Journal Name Cochrane Database of Systematic Reviews
Publication Date 2008
Volume Number 2008
Issue Number 1 - Article No. CD006751
ISSN 1469-493X   (check CDU catalogue  open catalogue search in new window)
Total Pages 12
Place of Publication United Kingdom
Publisher John Wiley & Sons Ltd.
Field of Research 1115 - Pharmacology and Pharmaceutical Sciences
HERDC Category C1 - Journal Article (DEST)
Abstract Background
People with cystic fibrosis and pancreatic insufficiency are at risk of fat soluble vitamin deficiency as these vitamins (A, D, E and K) are co-absorbed with fat. Thus, some cystic fibrosis centres routinely administer these vitamins as supplements but the centres vary in their approach of addressing the possible development of deficiencies in these vitamins. Vitamin A deficiency causes predominantly eye and skin problems while supplementation of vitamin A to excessive levels may cause harm to the respiratory and skeletal systems in children. Thus a systematic review on vitamin A supplementation in people with cystic fibrosis would help guide clinical practice.

PROMPT A: According to the cystic fibrosis entry, why are people with cystic fibrosis and pancreatic insufficiency at risk of fat soluble vitamin deficiency?
PROMPT B: For each statement, say whether it agrees with the cystic fibrosis entry, and quote the words that decide it. (i) The publisher is John Wiley & Sons Ltd. (ii) All cystic fibrosis centres handle possible deficiencies in these vitamins the same way. (iii) Vitamin A deficiency mainly causes eye and skin problems.
PROMPT C: Extend the cystic fibrosis entry by writing the text that would follow its last sentence.

[Pixel coordinate grounding data]
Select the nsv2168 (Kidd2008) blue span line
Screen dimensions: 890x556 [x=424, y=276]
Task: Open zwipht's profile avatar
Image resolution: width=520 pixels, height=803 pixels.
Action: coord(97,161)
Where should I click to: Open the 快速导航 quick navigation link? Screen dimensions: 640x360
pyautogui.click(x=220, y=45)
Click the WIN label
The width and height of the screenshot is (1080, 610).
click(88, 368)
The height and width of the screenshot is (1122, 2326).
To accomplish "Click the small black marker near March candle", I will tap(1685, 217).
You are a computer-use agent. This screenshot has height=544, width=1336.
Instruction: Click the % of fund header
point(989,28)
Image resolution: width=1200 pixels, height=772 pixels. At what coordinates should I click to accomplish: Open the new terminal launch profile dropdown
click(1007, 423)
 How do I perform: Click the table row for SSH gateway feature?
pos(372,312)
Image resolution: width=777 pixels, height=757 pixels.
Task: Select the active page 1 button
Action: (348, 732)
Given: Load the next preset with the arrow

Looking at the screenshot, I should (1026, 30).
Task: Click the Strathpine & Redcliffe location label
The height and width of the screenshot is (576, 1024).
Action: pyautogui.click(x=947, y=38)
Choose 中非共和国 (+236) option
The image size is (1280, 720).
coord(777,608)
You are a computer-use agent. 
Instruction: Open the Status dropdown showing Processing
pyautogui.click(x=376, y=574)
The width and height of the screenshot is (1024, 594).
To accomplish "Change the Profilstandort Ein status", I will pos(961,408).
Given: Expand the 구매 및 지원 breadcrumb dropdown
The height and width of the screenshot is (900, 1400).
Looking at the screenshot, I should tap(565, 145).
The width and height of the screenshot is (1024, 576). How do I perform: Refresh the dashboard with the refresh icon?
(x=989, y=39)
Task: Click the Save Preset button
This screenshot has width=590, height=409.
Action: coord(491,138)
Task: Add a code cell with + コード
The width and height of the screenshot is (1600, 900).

REPLY A: These vitamins (A, D, E and K) are co-absorbed with fat, so people with cystic fibrosis and pancreatic insufficiency are at risk of being deficient in them.

REPLY B:
(i) Yes: "Publisher John Wiley & Sons Ltd."
(ii) No: "the centres vary in their approach of addressing the possible development of deficiencies in these vitamins"
(iii) Yes: "Vitamin A deficiency causes predominantly eye and skin problems"

REPLY C:
Objectives

To determine if vitamin A supplementation in children and adults with CF:
1. reduces the frequency of vitamin A deficiency disorders;
2. improves general and respiratory health;
3. increases the frequency of vitamin A toxicity.

Search methods

We searched the Cochrane Cystic Fibrosis and Genetic Disorders Group Trials Register which comprises of references identified from comprehensive electronic database searches and handsearches of relevant journals and abstract books of conference proceedings.
Date of the most recent search of the Group's Cystic Fibrosis Trials Register: 26 November 2009.

Selection criteria

All randomised or quasi-randomised controlled trials comparing all preparations of oral vitamin A used as a supplement compared to either no supplementation (or placebo) at any dose and for any duration, in children or adults with cystic fibrosis (defined by sweat tests or genetic testing) with and without pancreatic insufficiency.

Data collection and analysis

No relevant studies for inclusion were identified in the search.

Main results

No studies were included in this review.

Authors' conclusions

As there were no randomised or quasi-randomised controlled trials identified, we cannot draw any conclusions on the benefits (or otherwise) of regular administration of vitamin A in people with cystic fibrosis. Until further data are available, country or region specific guidelines on the use of vitamin A in people with cystic fibrosis should be followed.